Tuesday, November 8, 2011

Paper Reading #28: Experimental Analysis of Touch-Screen Gesture Designs in Mobile Environments

Andrew Bragdon is a PhD computer science student at Brown University.
Eugene Nelson also represents Brown University.
Yang Li is a senior researcher at Google Research.
Ken Hinckley is a principal researcher at Microsoft Research.

This paper was presented at CHI 2011.

Summary


Hypothesis
The researchers presented the hypothesis that there are certain ways to control mobile devices through gesture techniques and soft buttons that allow for easier interaction in different ways.

Methods
Researchers tested various different types of input methods to control the phone.

First, they looked at hard button initiated gestures. This means that a physical button mounted on the hardware would signal when a gesture could be drawn on the screen. So the user would have to first push the hard button before they could start the gesture.

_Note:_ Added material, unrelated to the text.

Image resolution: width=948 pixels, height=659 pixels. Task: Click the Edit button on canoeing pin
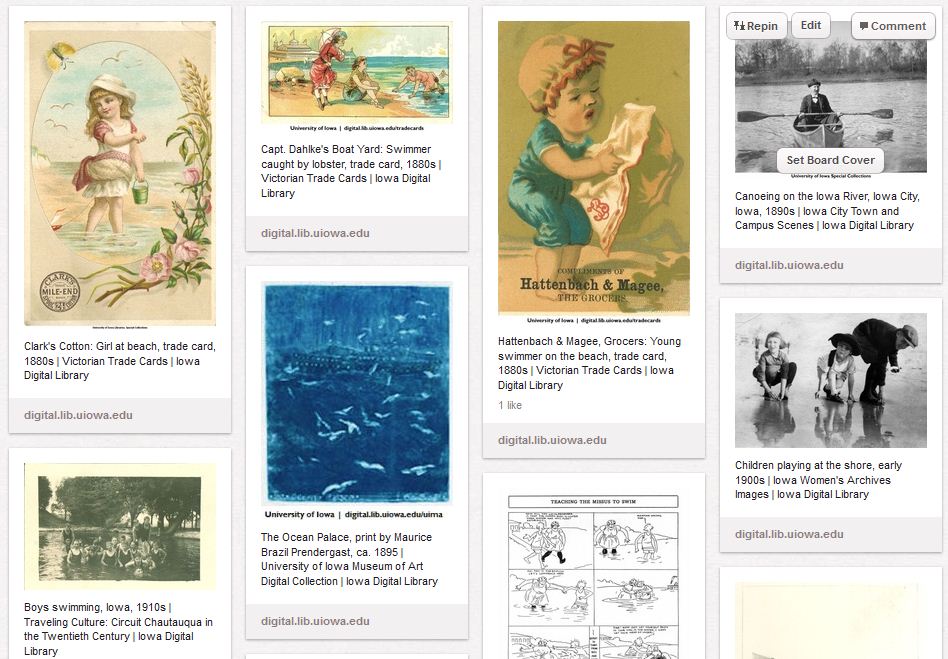(x=811, y=25)
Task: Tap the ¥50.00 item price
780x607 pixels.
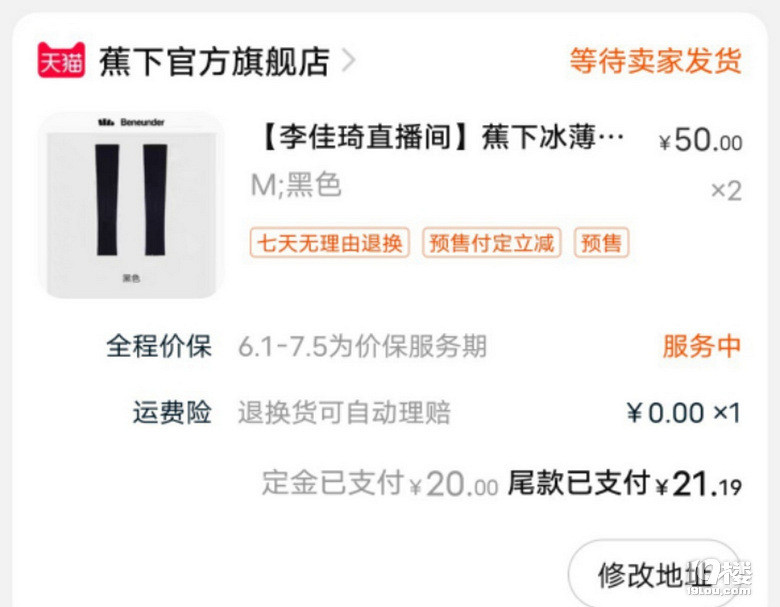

Bezel gestures happen when the user starts the gesture off the screen and bring their finger over to the main touch area. This allows the phone to know when to start allowing gesture input.

To allow for a "performance baseline", the researchers also used soft buttons for testing purposes.

They also defined several different types of gestures: paths versus marks.

For testing which gesture types worked better in different environments, they looked at the accuracy and time of the gesture during various motor activity (sitting and walking) and distraction level (no distraction, moderate situational awareness, attention-saturating task).

15 participants completed this study.

Results
Researchers found that soft buttons and gestures worked about the same when the user was looking at the phone. However, when the user wasn't looking at the phone, bezel gestures were the easiest and most accurate.

When distracted, bezel gestures again performed better than soft buttons. Researchers stated that this was encouraging because it means that gestures can actually improve performance.

Discussion

As I mentioned last week, these kinds of studies are important. These kinds of tests ensure that gesture space (or a given input method) is actually truly better than what is currently used by the mainstream groups. Not only does this research prove that gestures can perform better than soft buttons, but it also helped show which gestures would work better.